While the new bride and husband were traipsing around the far reaches of the earth celebrating wedded bliss and finally settling into the domesticated life, the vines (and everything else) in our vineyard to the north were flourishing.
Dale Hollow Vineyardology: We fondly refer to the vineyard just outside Stover as the “North Vineyard” and the vineyard on Grey Bear Lands as the “South Vineyard”. It’s a very sophisticated naming convention whereby one vineyard is to the north of the one to the south.
Due to a mix of Asher working full-time, a mechanically challenged lawnmower, and abundant summer rain, we had ALL kinds of growth:
This was the scene at the vineyard for most of the summer; vibrant growth that we had trouble keeping up with, but we couldn’t complain a bit.
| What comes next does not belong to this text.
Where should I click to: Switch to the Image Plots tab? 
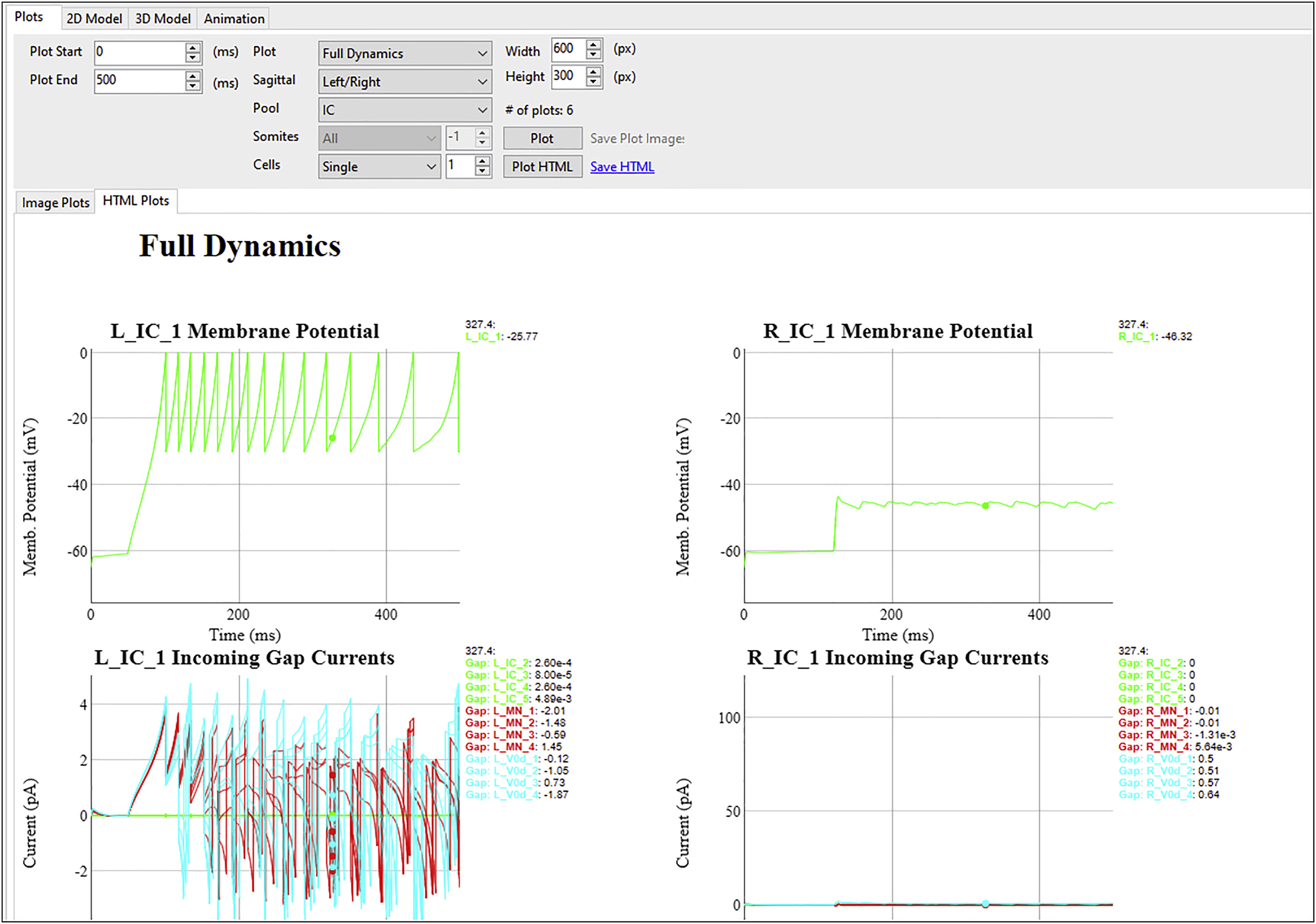[55, 203]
We had rain in July and August. This is Missouri, and you can count on rain in July and August like you can count on a bear relieving itself in the city.
We worked quickly to get the vineyard back into top shape:
Grass was cut:
Spray was sprayed:
And earth was moved by the unreserved power of the skid-steer:
I even had the chance to man the helm of that beast and wish we had the picture of the joy on my face! You see, when we dug 1000 holes last winter, we managed to find some decent sized rocks (lesser men would call them boulders) and they have been sitting in the vineyard ever since they saw the light of day. We used the skid-steer to drive down each row, level the ground, and fill the bucket with these monolithic pieces of earth. We discovered that when your own lawnmower is in a state of rest, your father doesn’t appreciate it when you borrow his and attempt to mow a field full of rocks waiting like mines to devour the blades. I have said it before and I will say it again: lesson learned.
After all was said and done, we once again had a respectable looking vineyard. The plants were doing great through the summer and many were growing clear out of the grow tubes already. A number of the smaller plants that looked like they were struggling even had some leaves now. We noted an important lesson from this: don’t give up on the little plants just because they appear lifeless at first glance; you don’t know what’s going on underneath the surface as roots are growing deep and they are realizing their potential. Not dead, just in need of a little time and nourishment through sunshine and water.